Although it dealt with Allstate’s 180-day replacement requirement, the Chaney decision establishes that, under the Standard Fire Policy’s insuring agreement, an insured is not required to make repairs or to replace fire-damaged damaged property within a certain time-period to recover the full replacement cost value of the loss. Instead, the insured may make repairs or to replace damaged property within a “reasonable time”7 of the fire without forfeiting the right to recover replacement cost benefits. Chaney is yet another example of the Standard Fire Policy trumping policy provisions that limit, restrict, narrow, or reduce the coverage provided by the standard form.
1 215 ILCS 5/397 and 5/401(a); 50 Ill. Adm. Code § 2301 et. seq.

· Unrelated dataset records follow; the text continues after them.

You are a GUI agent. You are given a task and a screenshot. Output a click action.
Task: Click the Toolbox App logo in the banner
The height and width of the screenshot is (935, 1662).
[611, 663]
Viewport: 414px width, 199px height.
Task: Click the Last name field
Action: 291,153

2 50 Ill. Adm. Code § 2301.30.
3 The Illinois Standard Fire Policy 165-line form is identical to the Standard Fire Policy 165-line form prescribed by the New York legislature in 1943. See Corday’s Dep’t Store, Inc. v. New York Fire and Mar. Underwriters, Inc., 442 F. 2d 100, 104 (7th Cir. 1971).
4 See Streit v. Metropolitan Cas. Ins. Co., 863 F.3d 770, 773 (7th Cir. July 17, 2017) (“Though the Illinois Supreme Court has yet to address the question, both the statutory text and Illinois appellate courts make clear that in the event of a conflict between an insurer’s policy and the Standard Fire Policy, the latter controls.”).
5 Chaney v. Allstate Indemnity Co., 2017 IL App (1st) 161498-U (Sept. 5, 2017).
6 In Illinois, actual cash value is defined as replacement cost less depreciation. See Carey v. Am. Fam. Brokerage, Inc., 391 Ill.App.3d 273, 281 (1st Dist. 2009).
7 What constitutes a reasonable time to repair or to replace fire-damaged property depends on the facts and circumstances of each case. See Tamco Corp. v. Federal Ins. Co. of New York, 216 F.Supp. 767 (N.D. Ill. 1963).